• [Recorded data]:
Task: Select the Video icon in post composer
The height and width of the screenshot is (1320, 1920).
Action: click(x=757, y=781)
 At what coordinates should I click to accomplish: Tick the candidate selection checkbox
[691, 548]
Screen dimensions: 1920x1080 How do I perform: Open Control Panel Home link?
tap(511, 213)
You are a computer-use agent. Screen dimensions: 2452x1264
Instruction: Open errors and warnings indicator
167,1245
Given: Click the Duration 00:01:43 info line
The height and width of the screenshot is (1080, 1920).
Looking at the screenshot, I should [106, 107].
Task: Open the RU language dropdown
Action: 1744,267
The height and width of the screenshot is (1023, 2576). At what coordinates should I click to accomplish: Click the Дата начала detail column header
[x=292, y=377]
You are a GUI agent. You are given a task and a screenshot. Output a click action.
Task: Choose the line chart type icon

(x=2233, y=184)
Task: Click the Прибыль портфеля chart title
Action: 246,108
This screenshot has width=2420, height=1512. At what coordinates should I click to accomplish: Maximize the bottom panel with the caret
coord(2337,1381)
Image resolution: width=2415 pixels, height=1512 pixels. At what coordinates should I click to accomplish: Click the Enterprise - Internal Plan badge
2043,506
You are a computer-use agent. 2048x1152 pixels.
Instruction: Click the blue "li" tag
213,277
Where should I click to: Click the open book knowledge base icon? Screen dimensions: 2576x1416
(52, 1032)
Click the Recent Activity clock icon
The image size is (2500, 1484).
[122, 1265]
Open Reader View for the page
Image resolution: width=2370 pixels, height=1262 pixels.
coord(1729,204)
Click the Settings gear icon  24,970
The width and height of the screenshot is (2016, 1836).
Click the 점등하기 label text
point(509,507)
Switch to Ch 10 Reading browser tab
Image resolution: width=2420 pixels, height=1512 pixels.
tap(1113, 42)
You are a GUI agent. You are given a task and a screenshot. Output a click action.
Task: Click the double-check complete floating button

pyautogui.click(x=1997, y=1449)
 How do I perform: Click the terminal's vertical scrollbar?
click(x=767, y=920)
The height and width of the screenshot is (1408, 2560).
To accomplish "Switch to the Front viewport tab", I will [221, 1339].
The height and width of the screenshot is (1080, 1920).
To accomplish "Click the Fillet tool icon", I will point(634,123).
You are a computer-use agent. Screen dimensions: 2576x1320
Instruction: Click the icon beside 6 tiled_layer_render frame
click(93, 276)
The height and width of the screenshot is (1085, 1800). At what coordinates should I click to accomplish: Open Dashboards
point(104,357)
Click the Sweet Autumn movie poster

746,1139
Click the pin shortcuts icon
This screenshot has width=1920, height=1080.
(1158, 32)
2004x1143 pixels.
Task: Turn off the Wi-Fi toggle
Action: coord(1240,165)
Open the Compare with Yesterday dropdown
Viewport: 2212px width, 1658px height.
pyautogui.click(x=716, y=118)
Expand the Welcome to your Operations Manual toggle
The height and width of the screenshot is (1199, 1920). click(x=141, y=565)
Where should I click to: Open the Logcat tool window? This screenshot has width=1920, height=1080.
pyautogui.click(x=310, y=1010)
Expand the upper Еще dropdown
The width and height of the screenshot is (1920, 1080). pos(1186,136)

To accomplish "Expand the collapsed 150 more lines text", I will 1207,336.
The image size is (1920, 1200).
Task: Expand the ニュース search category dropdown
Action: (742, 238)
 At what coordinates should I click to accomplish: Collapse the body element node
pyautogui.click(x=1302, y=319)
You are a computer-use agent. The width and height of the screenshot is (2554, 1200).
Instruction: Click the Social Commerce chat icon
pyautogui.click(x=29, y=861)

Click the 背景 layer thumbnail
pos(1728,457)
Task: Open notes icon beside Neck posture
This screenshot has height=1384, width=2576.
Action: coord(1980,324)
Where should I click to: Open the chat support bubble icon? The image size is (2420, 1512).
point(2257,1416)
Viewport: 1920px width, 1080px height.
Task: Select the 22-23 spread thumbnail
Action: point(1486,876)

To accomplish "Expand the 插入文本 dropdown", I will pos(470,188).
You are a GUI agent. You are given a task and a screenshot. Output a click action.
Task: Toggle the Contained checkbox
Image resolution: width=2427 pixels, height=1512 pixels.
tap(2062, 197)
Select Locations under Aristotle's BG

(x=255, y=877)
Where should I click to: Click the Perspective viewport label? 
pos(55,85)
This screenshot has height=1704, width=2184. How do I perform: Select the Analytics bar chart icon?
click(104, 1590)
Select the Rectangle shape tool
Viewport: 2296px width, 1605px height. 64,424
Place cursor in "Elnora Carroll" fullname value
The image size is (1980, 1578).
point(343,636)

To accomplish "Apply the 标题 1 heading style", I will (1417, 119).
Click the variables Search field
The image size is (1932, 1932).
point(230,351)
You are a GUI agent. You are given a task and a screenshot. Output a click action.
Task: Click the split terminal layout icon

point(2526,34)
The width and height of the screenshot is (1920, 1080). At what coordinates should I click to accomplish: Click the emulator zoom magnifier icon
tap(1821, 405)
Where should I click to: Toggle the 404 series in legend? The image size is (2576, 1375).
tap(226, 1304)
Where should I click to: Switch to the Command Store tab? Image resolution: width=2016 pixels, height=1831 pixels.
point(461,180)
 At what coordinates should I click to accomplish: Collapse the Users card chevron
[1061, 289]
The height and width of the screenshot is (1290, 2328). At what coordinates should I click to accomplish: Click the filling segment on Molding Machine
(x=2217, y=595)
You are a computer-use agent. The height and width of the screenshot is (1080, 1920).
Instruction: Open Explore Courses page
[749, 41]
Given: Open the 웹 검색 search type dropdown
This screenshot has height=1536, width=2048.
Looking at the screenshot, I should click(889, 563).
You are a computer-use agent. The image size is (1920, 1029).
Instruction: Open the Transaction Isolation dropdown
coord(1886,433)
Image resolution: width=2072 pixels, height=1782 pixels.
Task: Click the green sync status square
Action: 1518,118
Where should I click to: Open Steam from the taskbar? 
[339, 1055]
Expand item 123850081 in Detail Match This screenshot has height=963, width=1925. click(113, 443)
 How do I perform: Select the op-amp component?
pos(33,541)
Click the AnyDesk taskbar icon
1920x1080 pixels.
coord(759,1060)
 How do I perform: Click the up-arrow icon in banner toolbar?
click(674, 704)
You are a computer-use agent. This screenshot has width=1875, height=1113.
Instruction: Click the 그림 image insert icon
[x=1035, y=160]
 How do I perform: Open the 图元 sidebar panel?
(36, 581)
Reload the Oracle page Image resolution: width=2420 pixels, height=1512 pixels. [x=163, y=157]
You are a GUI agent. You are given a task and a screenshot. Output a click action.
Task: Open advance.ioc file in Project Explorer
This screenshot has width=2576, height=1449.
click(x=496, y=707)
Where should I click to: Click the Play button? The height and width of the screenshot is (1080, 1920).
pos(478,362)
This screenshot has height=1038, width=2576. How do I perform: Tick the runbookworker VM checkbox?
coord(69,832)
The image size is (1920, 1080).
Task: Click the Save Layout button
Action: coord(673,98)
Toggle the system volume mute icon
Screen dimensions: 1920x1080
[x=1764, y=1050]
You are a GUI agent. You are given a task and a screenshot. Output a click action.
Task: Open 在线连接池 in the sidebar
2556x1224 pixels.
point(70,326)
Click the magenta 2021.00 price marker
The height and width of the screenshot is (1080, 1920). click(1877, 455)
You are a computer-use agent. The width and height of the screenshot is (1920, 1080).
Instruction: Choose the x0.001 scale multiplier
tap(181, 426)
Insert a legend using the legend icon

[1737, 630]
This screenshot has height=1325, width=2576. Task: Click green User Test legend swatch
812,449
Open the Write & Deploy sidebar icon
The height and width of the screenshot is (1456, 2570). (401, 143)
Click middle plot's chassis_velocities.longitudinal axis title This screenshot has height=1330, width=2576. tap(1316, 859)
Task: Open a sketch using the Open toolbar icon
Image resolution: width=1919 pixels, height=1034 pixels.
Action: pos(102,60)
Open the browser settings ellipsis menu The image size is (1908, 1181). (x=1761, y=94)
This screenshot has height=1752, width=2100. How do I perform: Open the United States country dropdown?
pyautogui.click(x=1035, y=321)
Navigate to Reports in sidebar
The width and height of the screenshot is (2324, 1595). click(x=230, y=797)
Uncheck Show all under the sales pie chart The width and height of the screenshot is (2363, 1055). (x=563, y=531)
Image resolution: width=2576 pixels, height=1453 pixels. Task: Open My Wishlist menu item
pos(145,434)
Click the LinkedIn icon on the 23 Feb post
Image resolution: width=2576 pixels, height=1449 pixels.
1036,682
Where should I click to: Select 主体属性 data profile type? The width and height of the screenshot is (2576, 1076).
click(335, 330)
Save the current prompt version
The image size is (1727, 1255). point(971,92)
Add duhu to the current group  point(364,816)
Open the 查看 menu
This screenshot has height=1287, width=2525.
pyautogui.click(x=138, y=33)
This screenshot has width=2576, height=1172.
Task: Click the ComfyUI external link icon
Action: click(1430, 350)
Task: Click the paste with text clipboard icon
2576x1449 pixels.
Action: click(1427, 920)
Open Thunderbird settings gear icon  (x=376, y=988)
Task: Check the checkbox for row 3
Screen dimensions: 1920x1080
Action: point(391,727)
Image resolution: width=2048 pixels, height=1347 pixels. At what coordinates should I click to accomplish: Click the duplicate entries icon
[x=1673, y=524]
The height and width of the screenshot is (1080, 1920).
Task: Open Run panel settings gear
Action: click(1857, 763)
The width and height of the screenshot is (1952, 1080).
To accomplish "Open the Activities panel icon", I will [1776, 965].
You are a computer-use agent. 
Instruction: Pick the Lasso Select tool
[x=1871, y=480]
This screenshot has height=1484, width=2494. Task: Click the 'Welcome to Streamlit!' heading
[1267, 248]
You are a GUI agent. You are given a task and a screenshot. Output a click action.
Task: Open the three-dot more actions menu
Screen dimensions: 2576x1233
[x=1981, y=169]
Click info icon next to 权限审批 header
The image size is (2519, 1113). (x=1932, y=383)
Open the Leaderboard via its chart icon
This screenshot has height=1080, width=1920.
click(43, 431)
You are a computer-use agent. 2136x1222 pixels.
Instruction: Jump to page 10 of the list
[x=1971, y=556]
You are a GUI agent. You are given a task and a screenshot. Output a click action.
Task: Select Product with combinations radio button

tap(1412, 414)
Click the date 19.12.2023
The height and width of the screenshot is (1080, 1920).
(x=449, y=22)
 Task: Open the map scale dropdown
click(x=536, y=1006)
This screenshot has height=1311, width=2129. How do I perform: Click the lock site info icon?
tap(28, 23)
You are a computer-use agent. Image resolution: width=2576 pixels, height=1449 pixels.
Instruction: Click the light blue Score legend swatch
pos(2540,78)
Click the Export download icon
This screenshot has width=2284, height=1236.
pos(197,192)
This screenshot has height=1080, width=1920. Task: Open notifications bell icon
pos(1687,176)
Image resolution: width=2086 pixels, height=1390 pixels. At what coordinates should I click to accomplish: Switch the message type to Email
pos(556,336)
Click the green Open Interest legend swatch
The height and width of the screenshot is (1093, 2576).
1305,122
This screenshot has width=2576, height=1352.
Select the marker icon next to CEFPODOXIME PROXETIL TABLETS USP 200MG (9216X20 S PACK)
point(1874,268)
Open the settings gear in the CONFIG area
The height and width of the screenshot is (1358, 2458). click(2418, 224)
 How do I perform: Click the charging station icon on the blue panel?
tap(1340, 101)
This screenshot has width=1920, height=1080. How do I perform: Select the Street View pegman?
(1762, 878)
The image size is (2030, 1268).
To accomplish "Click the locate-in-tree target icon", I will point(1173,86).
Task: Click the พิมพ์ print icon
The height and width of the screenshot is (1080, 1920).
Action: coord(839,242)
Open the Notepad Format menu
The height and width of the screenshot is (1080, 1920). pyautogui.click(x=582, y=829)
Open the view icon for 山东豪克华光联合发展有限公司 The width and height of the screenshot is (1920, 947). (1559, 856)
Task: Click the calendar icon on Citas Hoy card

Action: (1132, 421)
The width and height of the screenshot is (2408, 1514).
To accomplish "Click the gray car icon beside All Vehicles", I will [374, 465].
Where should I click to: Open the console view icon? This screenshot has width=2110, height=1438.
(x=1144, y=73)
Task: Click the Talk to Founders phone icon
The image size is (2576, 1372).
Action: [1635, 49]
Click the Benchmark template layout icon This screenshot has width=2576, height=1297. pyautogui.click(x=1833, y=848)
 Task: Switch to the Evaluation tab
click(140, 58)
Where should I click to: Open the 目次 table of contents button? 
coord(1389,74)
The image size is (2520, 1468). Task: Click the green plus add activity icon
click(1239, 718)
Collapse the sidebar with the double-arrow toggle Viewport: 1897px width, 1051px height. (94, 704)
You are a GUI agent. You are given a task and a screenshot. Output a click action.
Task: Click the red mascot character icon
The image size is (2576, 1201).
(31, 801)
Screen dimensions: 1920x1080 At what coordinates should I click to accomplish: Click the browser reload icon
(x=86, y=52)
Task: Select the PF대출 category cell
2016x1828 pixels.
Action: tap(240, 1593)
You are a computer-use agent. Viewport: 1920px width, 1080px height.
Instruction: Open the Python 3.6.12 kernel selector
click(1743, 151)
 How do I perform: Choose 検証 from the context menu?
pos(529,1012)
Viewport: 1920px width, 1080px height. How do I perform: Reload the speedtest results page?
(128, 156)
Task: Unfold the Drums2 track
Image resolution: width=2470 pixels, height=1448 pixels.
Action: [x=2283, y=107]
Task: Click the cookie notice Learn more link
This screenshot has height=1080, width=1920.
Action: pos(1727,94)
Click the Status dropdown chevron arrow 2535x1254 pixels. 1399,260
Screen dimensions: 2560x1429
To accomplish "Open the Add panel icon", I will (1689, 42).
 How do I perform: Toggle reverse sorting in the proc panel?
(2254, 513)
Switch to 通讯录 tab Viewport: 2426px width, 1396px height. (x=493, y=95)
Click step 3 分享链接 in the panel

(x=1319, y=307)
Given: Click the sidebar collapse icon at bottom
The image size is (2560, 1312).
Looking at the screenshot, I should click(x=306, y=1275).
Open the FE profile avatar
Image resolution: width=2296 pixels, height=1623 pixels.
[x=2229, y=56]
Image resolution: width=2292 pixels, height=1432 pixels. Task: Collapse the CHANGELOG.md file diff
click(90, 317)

• [Task description]: Return only the lines spanning from the first line of the material through the line with "Given: Click the Duration 00:01:43 info line", copied exactly, both ends kept.

• [Task output]:
Task: Select the Video icon in post composer
The height and width of the screenshot is (1320, 1920).
Action: click(x=757, y=781)
 At what coordinates should I click to accomplish: Tick the candidate selection checkbox
[691, 548]
Screen dimensions: 1920x1080 How do I perform: Open Control Panel Home link?
tap(511, 213)
You are a computer-use agent. Screen dimensions: 2452x1264
Instruction: Open errors and warnings indicator
167,1245
Given: Click the Duration 00:01:43 info line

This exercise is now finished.